Trunk Music - Michael Connelly [53]
“Don’t,” he said.
The man considered his situation while Gussie groaned through his tuxedo jacket. Finally, the valet raised his hands and stepped back, allowing Bosch a path to the car door.
“At least somebody around here makes the right choices,” Bosch said as he slid in.
He looked through the windshield and saw Gussie’s body slide down the slope of the Corvette’s hood and fall to the pavement. The valet ran to his side.
As Bosch pulled out onto Madison, he checked the rearview mirror. The valet was pulling the jacket back over Gussie’s head. Bosch could see blood on the bouncer’s white shirt.
Bosch was too keyed up to go back to the hotel to sleep. He also had a bad mix of emotions weighing on him. Seeing the naked woman dancing still bothered him. He didn’t even know her but thought he had invaded some private world of hers. He also felt angry at himself for lashing out at the brute, Gussie. But most of all, what bothered him was that he had played the whole scene wrong. He had gone to the strip club to try to get a line on Layla and he got nothing. At best, all he had come up with was the probable explanation for what the specks of glitter found in the cuffs of Tony Aliso’s pants and the shower drain were and where they came from.
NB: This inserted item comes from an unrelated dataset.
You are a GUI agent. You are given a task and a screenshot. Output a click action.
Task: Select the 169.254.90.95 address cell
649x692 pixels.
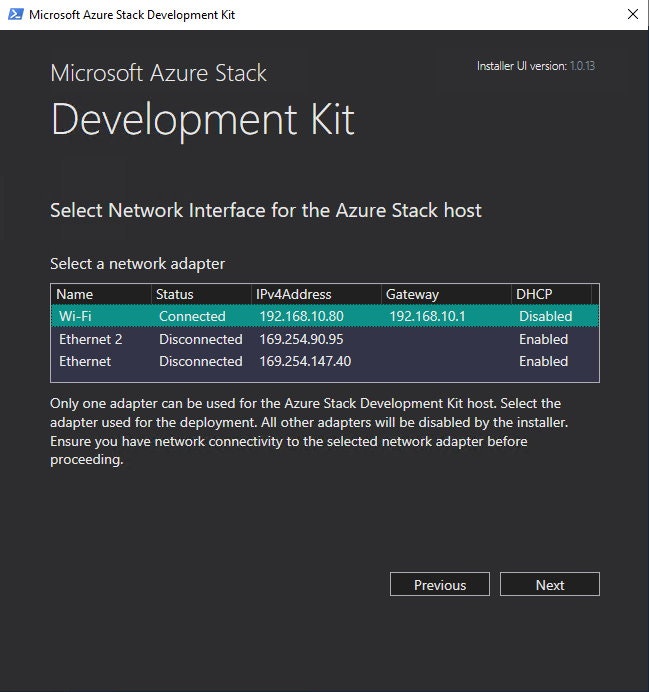tap(301, 339)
It wasn’t enough. He had to go back to L.A. in the morning and he had nothing.
When he got to a traffic light at the beginning of the Strip, he lit a cigarette, then took out his notebook and opened it to the page on which he had written down the address Felton had given him earlier in the night.
At Sands Boulevard he turned east and within a mile he came to the apartment complex where Eleanor Wish lived. It was a sprawling development with numbered buildings. It took him a while until he found hers and then figured out which unit was hers. He sat in his car and smoked and watched her lighted windows for a while. He wasn’t sure what he was doing or what he wanted.
Five years earlier Eleanor Wish had done the worst and the best to him. She had betrayed him, put him in danger and she had also saved his life. She had made love to him. And then it all went bad. Still, he had often thought about her, the old what-might-have-been blues. She had a hold on him through time. She had been cold to him this night but he thought for sure the hold went both ways. She was his reflection, he had always been sure of that.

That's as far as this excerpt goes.